Apesar de também possuírem uma arraigada cultura antidemocrática, essa cultura, nos países coloniais, após o início da industrialização, não desenvolveu as dimensões imperialista e cinicamente racista que foram as suas marcas nos países prussianos. Nessas nações prussianas, poderosas e necessitadas de disputarem os mercados mundiais, ao qual haviam chegado com atraso em relação aos países clássicos, o racismo relativo aos outros povos (e mesmo referente a minorias locais) era a base dos argumentos que justificavam as suas pretensões imperialistas.
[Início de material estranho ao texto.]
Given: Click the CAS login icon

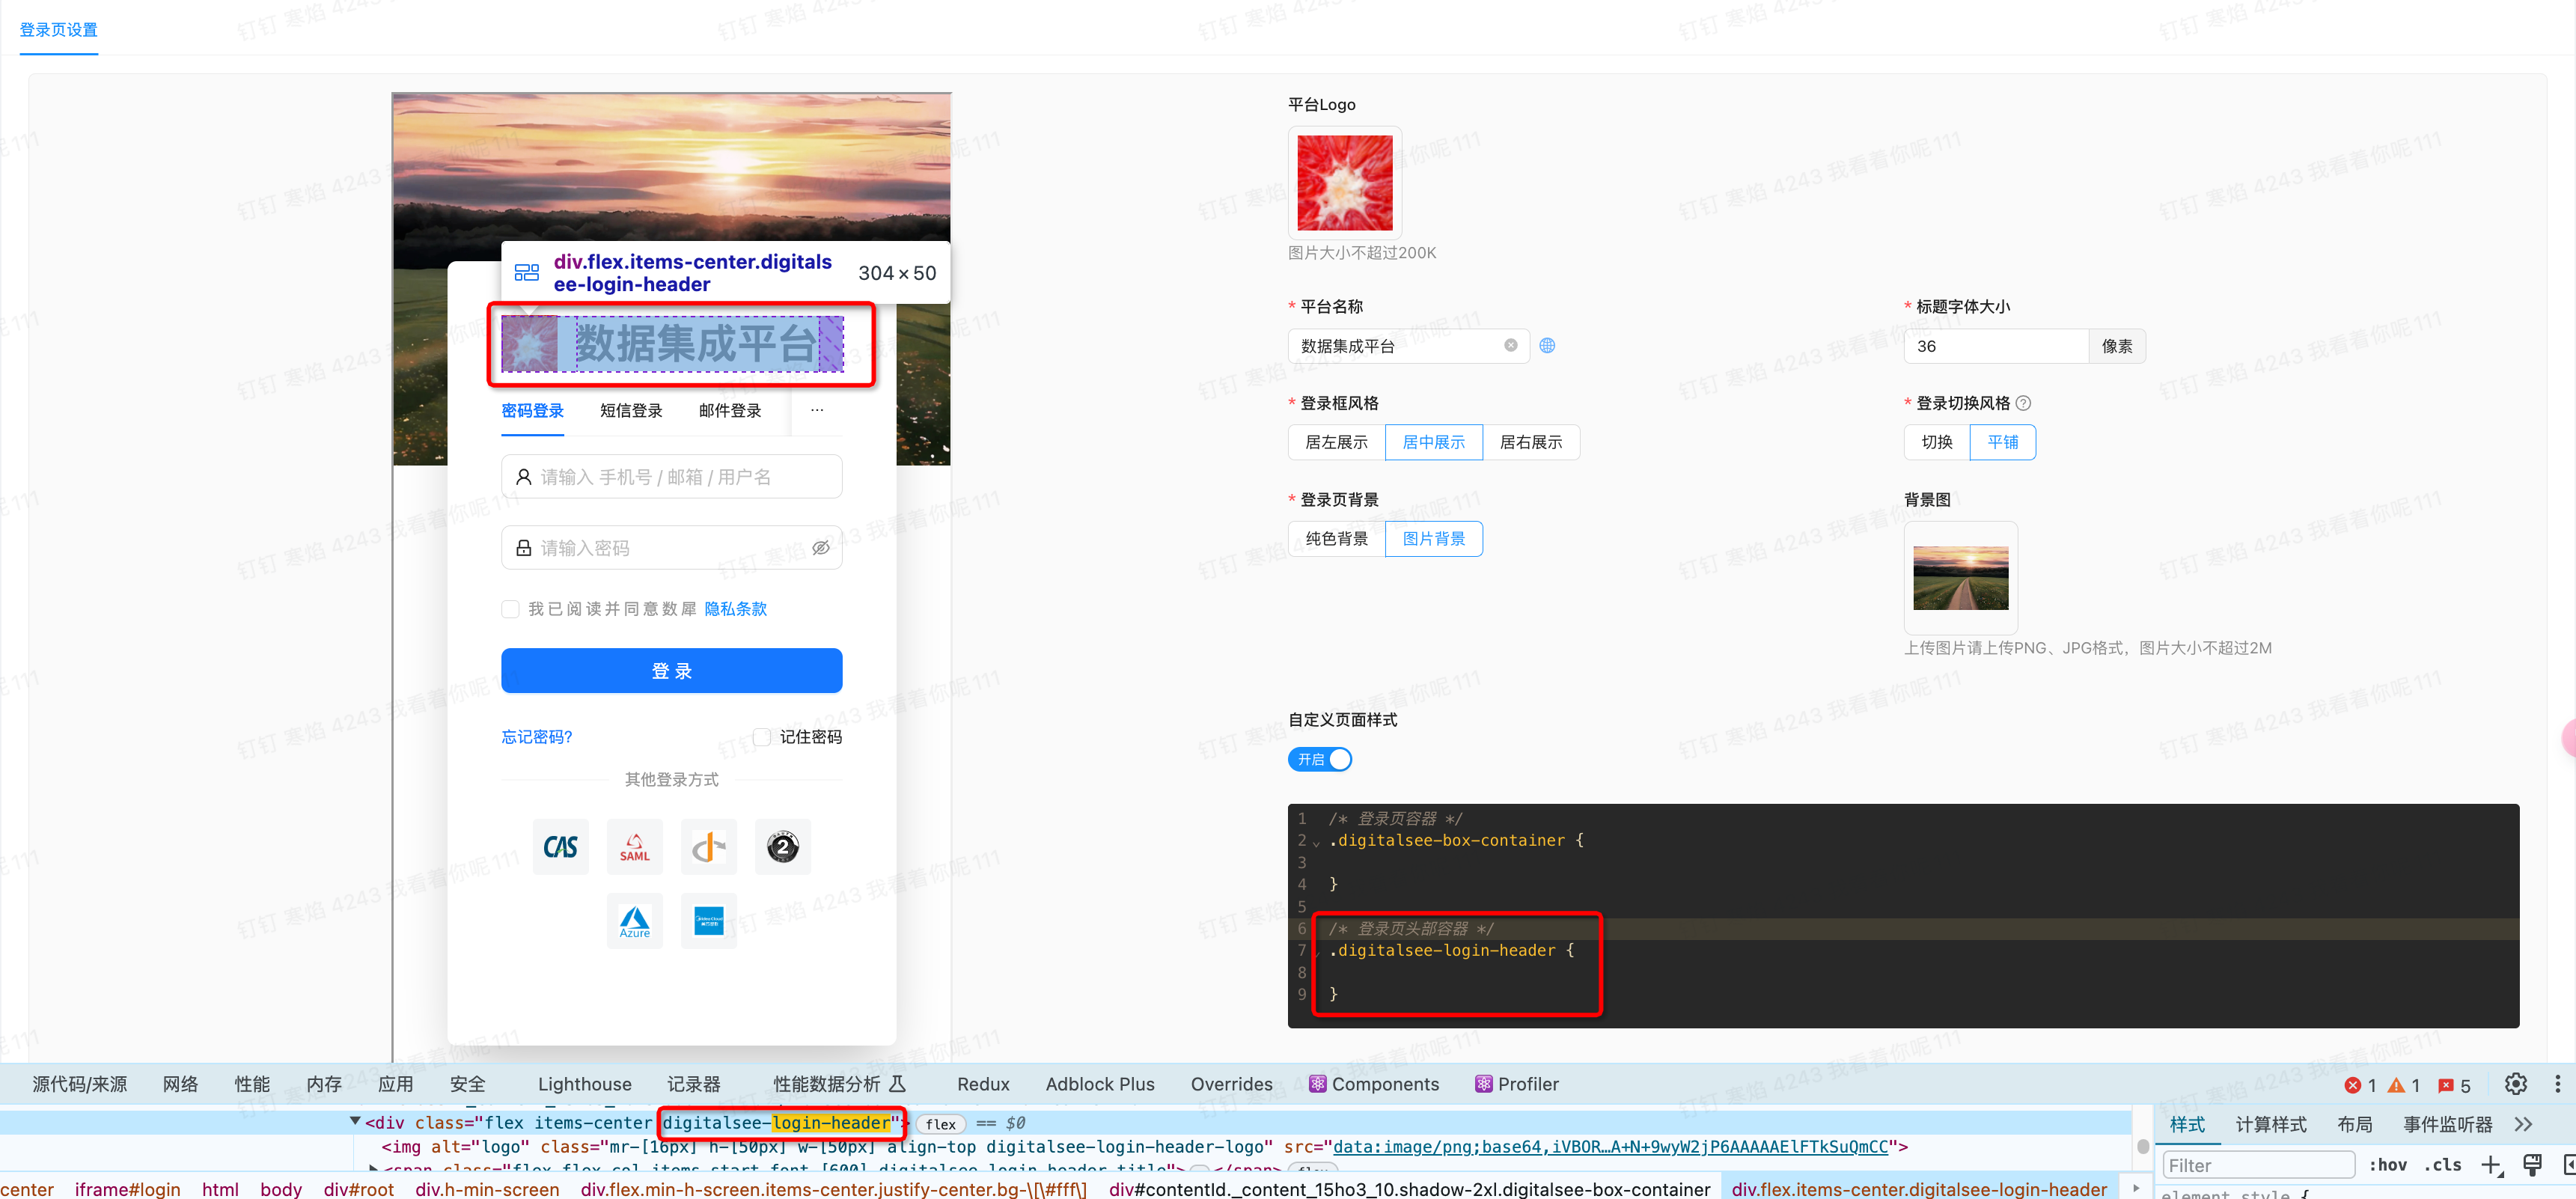Looking at the screenshot, I should click(x=560, y=847).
Já no Brasil, por exemplo, que não tinha pretensões de construir um império, já que era vítima do imperialismo há muito tempo, o Integralismo, o movimento ideológico e político mais próximo do fascismo, não endossava a posição racista dos Nazistas e, por outro lado, as classes dominantes, desde o início dos anos trinta, abandonaram o racismo cínico e abraçam o discurso capcioso que tinha como tese básica a idéia de que a grandeza da sociedade brasileira residiria principalmente na sua “democracia racial”.
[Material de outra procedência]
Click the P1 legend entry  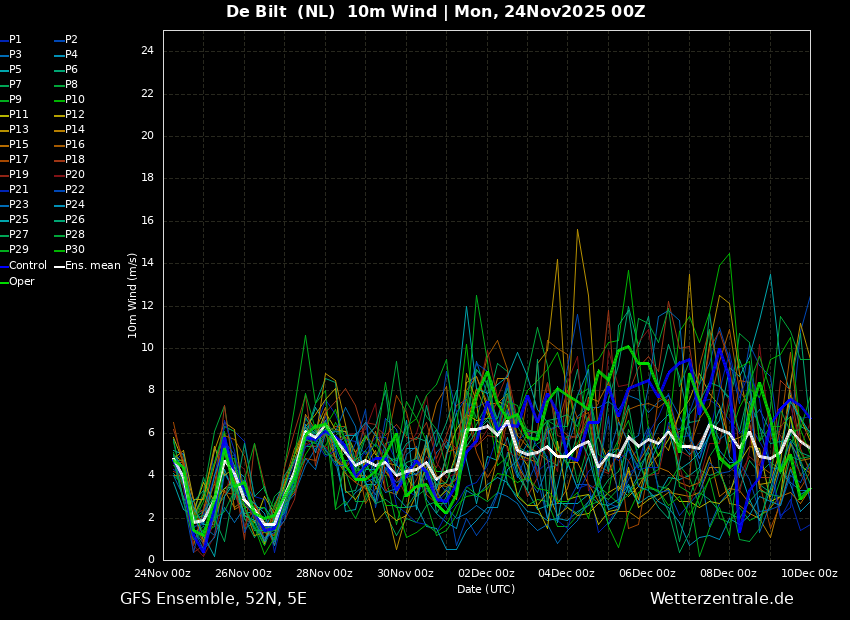click(x=11, y=40)
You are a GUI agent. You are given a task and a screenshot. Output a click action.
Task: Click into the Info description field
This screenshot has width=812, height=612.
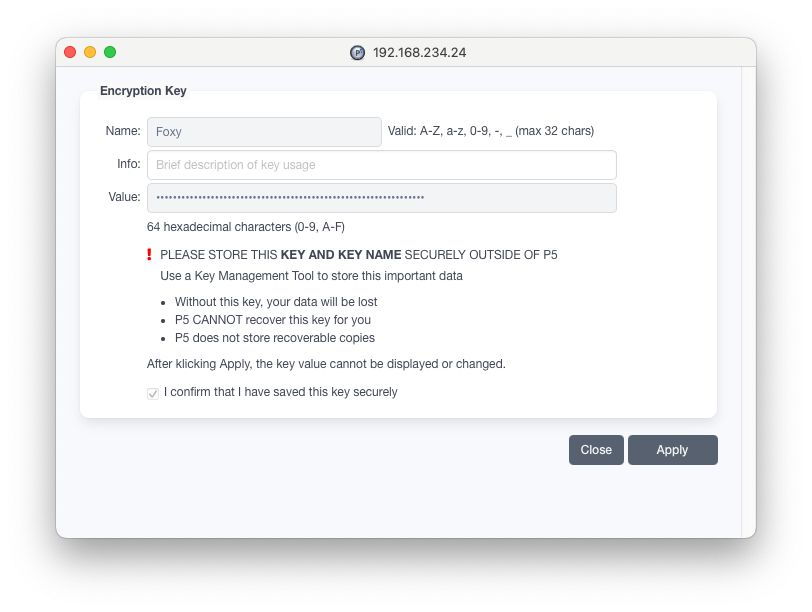[382, 165]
É importante notarmos que não há uma relação mecânica entre o desenvolvimento da economia e a trajetória das outras esferas da sociedade capitalista. O prussianismo da Alemanha, por exemplo, não foi, até determinado momento histórico, uma barreira para o sólido desenvolvimento da filosofia e da música erudita naquele país. De maneira análoga, o arrefecimento do racismo cínico em benefício do racismo hipócrita consiste em uma das poucas “vantagens” dos países coloniais em relação aos países prussianos. Apesar dessa e de outras exceções, o capitalismo colonial é, essencialmente, a forma particular de capitalismo mais marcada pelo atrofiamento das dimensões positivas desse modo de produção e pelo fortalecimento extremo de seus traços mais negativos.